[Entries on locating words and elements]
# # #
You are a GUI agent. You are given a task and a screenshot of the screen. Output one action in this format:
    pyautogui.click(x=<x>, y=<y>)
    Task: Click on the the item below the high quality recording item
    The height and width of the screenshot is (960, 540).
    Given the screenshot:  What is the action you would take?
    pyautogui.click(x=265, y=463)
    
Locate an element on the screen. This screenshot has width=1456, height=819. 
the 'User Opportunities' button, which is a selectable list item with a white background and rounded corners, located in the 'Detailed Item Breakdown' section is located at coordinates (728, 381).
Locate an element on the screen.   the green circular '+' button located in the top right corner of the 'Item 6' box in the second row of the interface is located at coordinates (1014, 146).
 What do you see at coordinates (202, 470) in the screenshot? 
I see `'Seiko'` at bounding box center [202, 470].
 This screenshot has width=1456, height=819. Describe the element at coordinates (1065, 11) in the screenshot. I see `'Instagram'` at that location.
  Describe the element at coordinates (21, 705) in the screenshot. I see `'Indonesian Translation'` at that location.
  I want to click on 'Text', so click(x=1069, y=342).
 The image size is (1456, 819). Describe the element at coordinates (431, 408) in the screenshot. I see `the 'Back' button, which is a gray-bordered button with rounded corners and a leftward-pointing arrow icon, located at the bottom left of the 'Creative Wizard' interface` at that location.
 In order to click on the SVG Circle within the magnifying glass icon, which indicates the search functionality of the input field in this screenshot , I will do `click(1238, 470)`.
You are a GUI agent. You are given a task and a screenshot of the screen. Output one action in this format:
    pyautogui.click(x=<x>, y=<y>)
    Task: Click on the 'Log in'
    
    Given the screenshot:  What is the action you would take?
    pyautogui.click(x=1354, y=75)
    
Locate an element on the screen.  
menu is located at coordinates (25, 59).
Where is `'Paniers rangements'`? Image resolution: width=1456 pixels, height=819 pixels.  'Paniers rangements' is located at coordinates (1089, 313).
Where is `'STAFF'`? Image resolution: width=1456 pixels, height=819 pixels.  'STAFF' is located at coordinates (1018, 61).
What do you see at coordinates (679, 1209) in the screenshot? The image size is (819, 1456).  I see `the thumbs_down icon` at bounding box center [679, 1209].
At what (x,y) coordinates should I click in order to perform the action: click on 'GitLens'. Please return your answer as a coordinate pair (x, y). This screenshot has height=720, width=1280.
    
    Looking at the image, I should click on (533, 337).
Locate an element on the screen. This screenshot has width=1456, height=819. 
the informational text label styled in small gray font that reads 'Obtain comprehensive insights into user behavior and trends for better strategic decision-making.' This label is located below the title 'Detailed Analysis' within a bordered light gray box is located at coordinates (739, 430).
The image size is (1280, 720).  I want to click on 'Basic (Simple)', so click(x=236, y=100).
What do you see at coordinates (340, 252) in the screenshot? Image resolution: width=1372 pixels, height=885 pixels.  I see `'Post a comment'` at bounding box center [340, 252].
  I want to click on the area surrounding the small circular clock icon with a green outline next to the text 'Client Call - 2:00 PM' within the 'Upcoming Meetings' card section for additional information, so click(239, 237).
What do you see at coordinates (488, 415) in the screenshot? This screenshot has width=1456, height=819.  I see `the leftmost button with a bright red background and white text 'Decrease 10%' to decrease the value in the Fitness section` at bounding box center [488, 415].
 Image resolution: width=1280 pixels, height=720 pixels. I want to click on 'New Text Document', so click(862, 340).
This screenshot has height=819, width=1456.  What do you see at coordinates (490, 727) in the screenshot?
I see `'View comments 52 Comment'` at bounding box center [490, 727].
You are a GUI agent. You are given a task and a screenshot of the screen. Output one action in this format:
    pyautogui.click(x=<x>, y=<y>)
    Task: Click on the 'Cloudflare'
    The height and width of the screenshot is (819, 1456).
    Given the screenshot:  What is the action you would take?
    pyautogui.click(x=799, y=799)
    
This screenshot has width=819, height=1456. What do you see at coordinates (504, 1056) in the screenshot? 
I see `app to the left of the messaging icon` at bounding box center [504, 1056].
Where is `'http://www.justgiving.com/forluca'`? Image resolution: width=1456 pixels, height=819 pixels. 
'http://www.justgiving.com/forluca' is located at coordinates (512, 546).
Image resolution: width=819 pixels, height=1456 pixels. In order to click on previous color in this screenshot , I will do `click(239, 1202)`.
# # #
* [Exercise task]
Put each line of the data above into a JSON list of strings, with one string per line and blank lines omitted.

* [Exercise output]
[
  "You are a GUI agent. You are given a task and a screenshot of the screen. Output one action in this format:",
  "    pyautogui.click(x=<x>, y=<y>)",
  "    Task: Click on the the item below the high quality recording item",
  "    The height and width of the screenshot is (960, 540).",
  "    Given the screenshot:  What is the action you would take?",
  "    pyautogui.click(x=265, y=463)",
  "Locate an element on the screen. This screenshot has width=1456, height=819. ",
  "the 'User Opportunities' button, which is a selectable list item with a white background and rounded corners, located in the 'Detailed Item Breakdown' section is located at coordinates (728, 381).",
  "Locate an element on the screen.   the green circular '+' button located in the top right corner of the 'Item 6' box in the second row of the interface is located at coordinates (1014, 146).",
  " What do you see at coordinates (202, 470) in the screenshot? ",
  "I see `'Seiko'` at bounding box center [202, 470].",
  " This screenshot has width=1456, height=819. Describe the element at coordinates (1065, 11) in the screenshot. I see `'Instagram'` at that location.",
  "  Describe the element at coordinates (21, 705) in the screenshot. I see `'Indonesian Translation'` at that location.",
  "  I want to click on 'Text', so click(x=1069, y=342).",
  " The image size is (1456, 819). Describe the element at coordinates (431, 408) in the screenshot. I see `the 'Back' button, which is a gray-bordered button with rounded corners and a leftward-pointing arrow icon, located at the bottom left of the 'Creative Wizard' interface` at that location.",
  " In order to click on the SVG Circle within the magnifying glass icon, which indicates the search functionality of the input field in this screenshot , I will do `click(1238, 470)`.",
  "You are a GUI agent. You are given a task and a screenshot of the screen. Output one action in this format:",
  "    pyautogui.click(x=<x>, y=<y>)",
  "    Task: Click on the 'Log in'",
  "    Given the screenshot:  What is the action you would take?",
  "    pyautogui.click(x=1354, y=75)",
  "Locate an element on the screen.  ",
  "menu is located at coordinates (25, 59).",
  "Where is `'Paniers rangements'`? Image resolution: width=1456 pixels, height=819 pixels.  'Paniers rangements' is located at coordinates (1089, 313).",
  "Where is `'STAFF'`? Image resolution: width=1456 pixels, height=819 pixels.  'STAFF' is located at coordinates (1018, 61).",
  "What do you see at coordinates (679, 1209) in the screenshot? The image size is (819, 1456).  I see `the thumbs_down icon` at bounding box center [679, 1209].",
  "At what (x,y) coordinates should I click in order to perform the action: click on 'GitLens'. Please return your answer as a coordinate pair (x, y). This screenshot has height=720, width=1280.",
  "    Looking at the image, I should click on (533, 337).",
  "Locate an element on the screen. This screenshot has width=1456, height=819. ",
  "the informational text label styled in small gray font that reads 'Obtain comprehensive insights into user behavior and trends for better strategic decision-making.' This label is located below the title 'Detailed Analysis' within a bordered light gray box is located at coordinates (739, 430).",
  "The image size is (1280, 720).  I want to click on 'Basic (Simple)', so click(x=236, y=100).",
  "What do you see at coordinates (340, 252) in the screenshot? Image resolution: width=1372 pixels, height=885 pixels.  I see `'Post a comment'` at bounding box center [340, 252].",
  "  I want to click on the area surrounding the small circular clock icon with a green outline next to the text 'Client Call - 2:00 PM' within the 'Upcoming Meetings' card section for additional information, so click(239, 237).",
  "What do you see at coordinates (488, 415) in the screenshot? This screenshot has width=1456, height=819.  I see `the leftmost button with a bright red background and white text 'Decrease 10%' to decrease the value in the Fitness section` at bounding box center [488, 415].",
  " Image resolution: width=1280 pixels, height=720 pixels. I want to click on 'New Text Document', so click(862, 340).",
  "This screenshot has height=819, width=1456.  What do you see at coordinates (490, 727) in the screenshot?",
  "I see `'View comments 52 Comment'` at bounding box center [490, 727].",
  "You are a GUI agent. You are given a task and a screenshot of the screen. Output one action in this format:",
  "    pyautogui.click(x=<x>, y=<y>)",
  "    Task: Click on the 'Cloudflare'",
  "    The height and width of the screenshot is (819, 1456).",
  "    Given the screenshot:  What is the action you would take?",
  "    pyautogui.click(x=799, y=799)",
  "This screenshot has width=819, height=1456. What do you see at coordinates (504, 1056) in the screenshot? ",
  "I see `app to the left of the messaging icon` at bounding box center [504, 1056].",
  "Where is `'http://www.justgiving.com/forluca'`? Image resolution: width=1456 pixels, height=819 pixels. ",
  "'http://www.justgiving.com/forluca' is located at coordinates (512, 546).",
  "Image resolution: width=819 pixels, height=1456 pixels. In order to click on previous color in this screenshot , I will do `click(239, 1202)`."
]